16th December 2014, hopefully, will change Peshawar forever. That the Tehreek-e-Taliban could strike at a school and indiscriminately shoot young children is the most glaring example of the utter madness of terrorism. A school is a sanctuary for our children; to turn it into a graveyard is to reveal the cowardice and desperation of the so called macho terror groups. A section of the Pakistan establishment has attempted to sell the ‘good’ versus ‘bad’ Taliban line. Rubbish: there is nothing ‘good’ about those who rationalize violence. Imran Khan, the legendary Pakistan cricketer, still doesn’t directly name the Taliban in his public utterances. Sorry Mr Khan, I have lost respect for you: a politician who flirts with the merchants of terror deserves no support.

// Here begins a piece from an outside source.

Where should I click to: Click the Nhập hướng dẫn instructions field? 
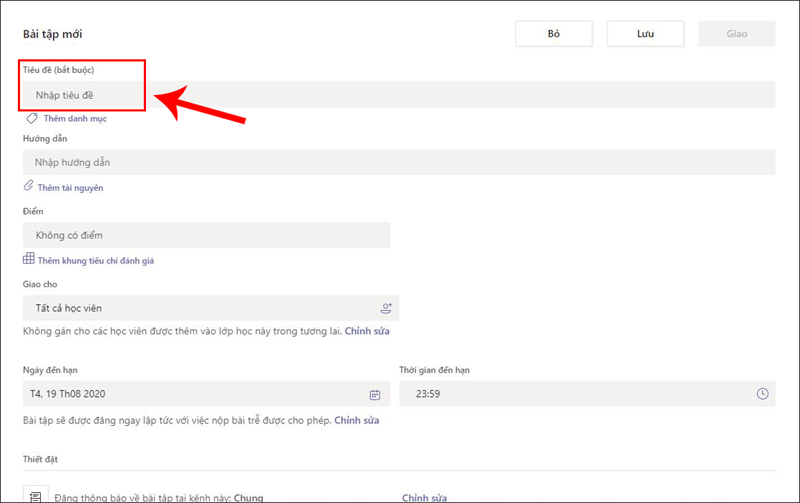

To those in my country who say Pakistan ‘deserved’ it, for god sake learn to make a distinction between state and civil society. No innocent Indian or Pakistani deserves to die: not on 26/11 not on 16/12. Yes, spurious distinctions between terrorists and freedom fighters must end, and yes, the Pakistan army needs to revisit its dual standards in sponsoring terror and fighting it at the same time, but let’s not use monumental tragedies to start a blame game.
As for those who call for jehad in the name of religion, please remember that those who died yesterday were innocent Muslim children. No religion sanctions this kind of bestial behaviour. To my friends in Pakistan I can only say: we grieve with you. Let this shared grief be an occasion to show solidarity and unity in the fight against terror. Mumbai one day, Peshawar the next: terror has new addresses almost every month and knows no geographical boundaries. This must become a joint war in which every Indian and Pakistani must stand together as one.